__SUPPLIED RECORDS__
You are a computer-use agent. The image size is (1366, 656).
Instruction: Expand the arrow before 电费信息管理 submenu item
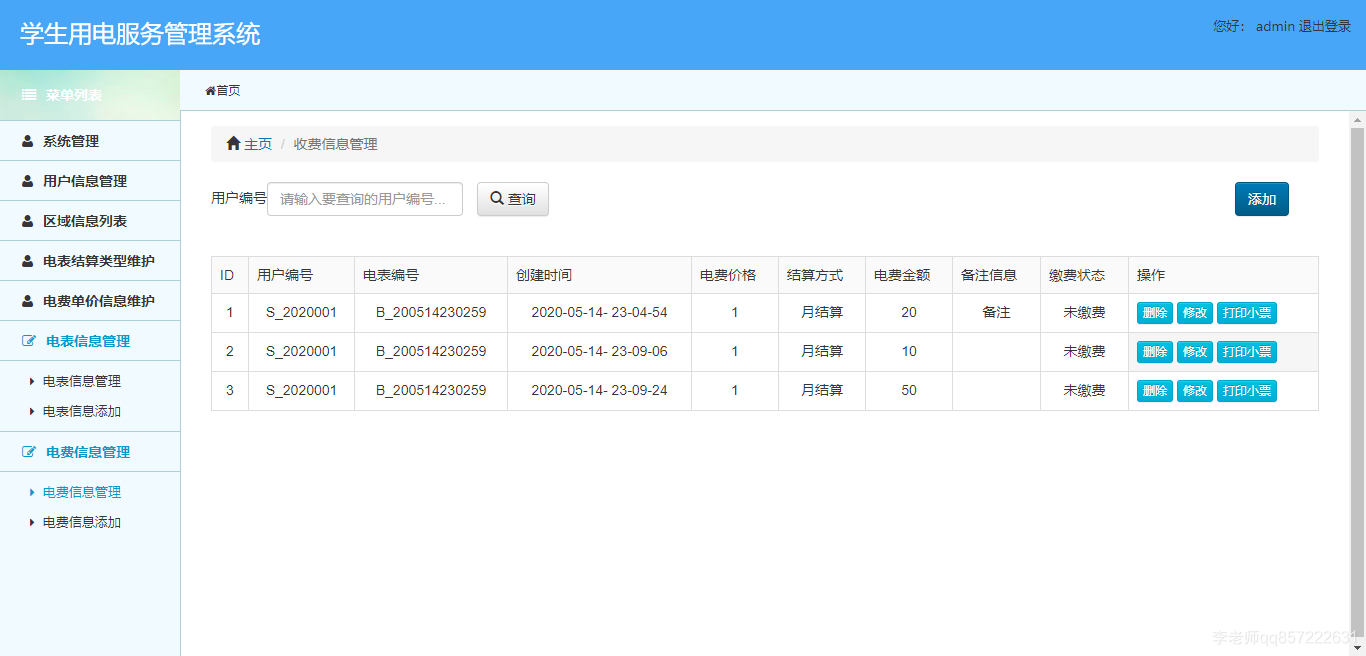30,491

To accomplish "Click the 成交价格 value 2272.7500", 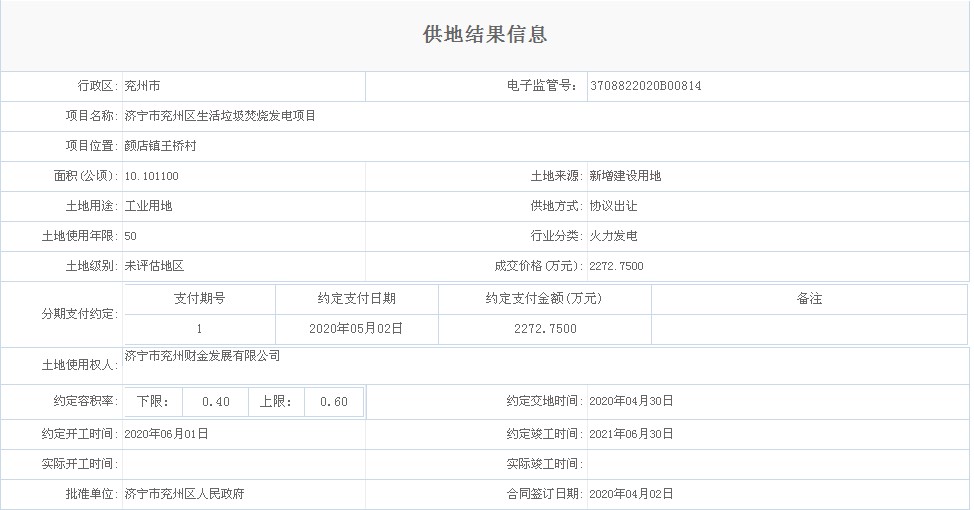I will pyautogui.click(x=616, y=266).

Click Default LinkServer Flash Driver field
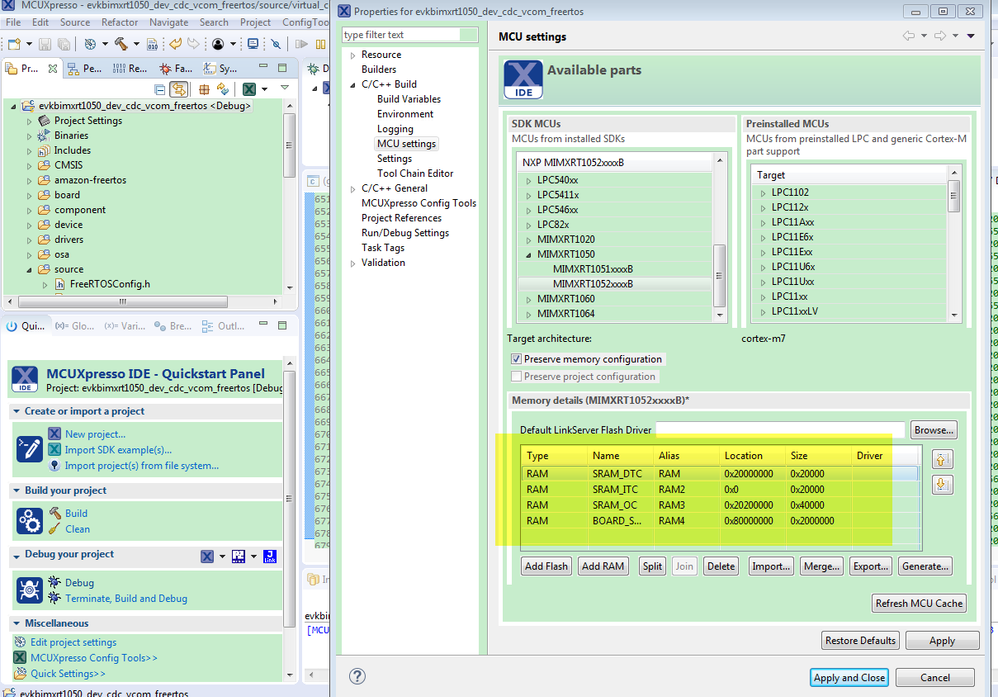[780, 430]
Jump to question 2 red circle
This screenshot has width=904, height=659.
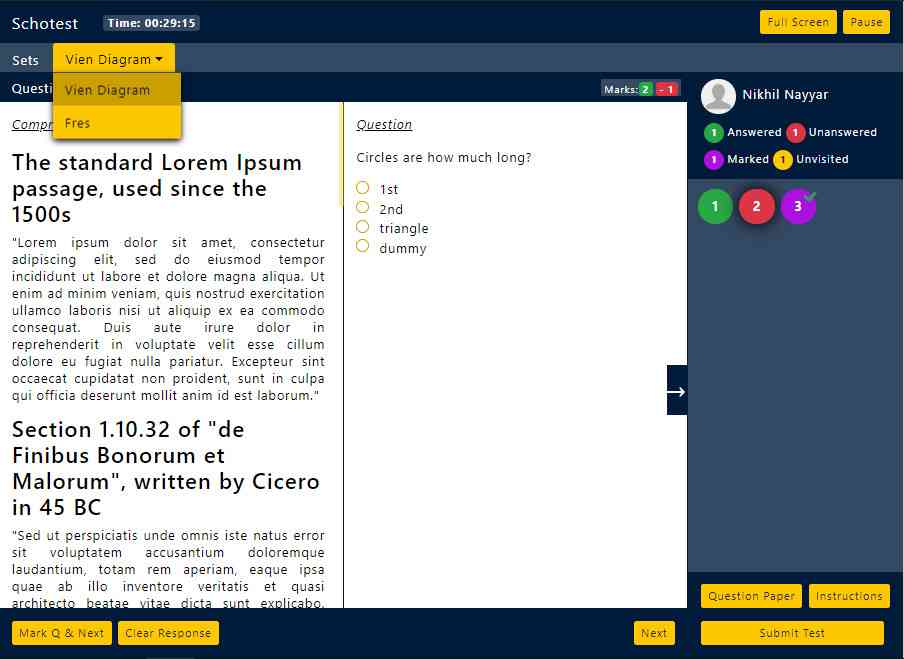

__EXERCISE BRIEF__
Put the lines of the records from the one containing "Jump to question 2 red circle" through the end of the records, inclusive, into a JSON list of strings with one string per line. Skip blank lines and leave out the pictures.

__ANSWER TO THIS TASK__
[
  "Jump to question 2 red circle",
  "This screenshot has width=904, height=659."
]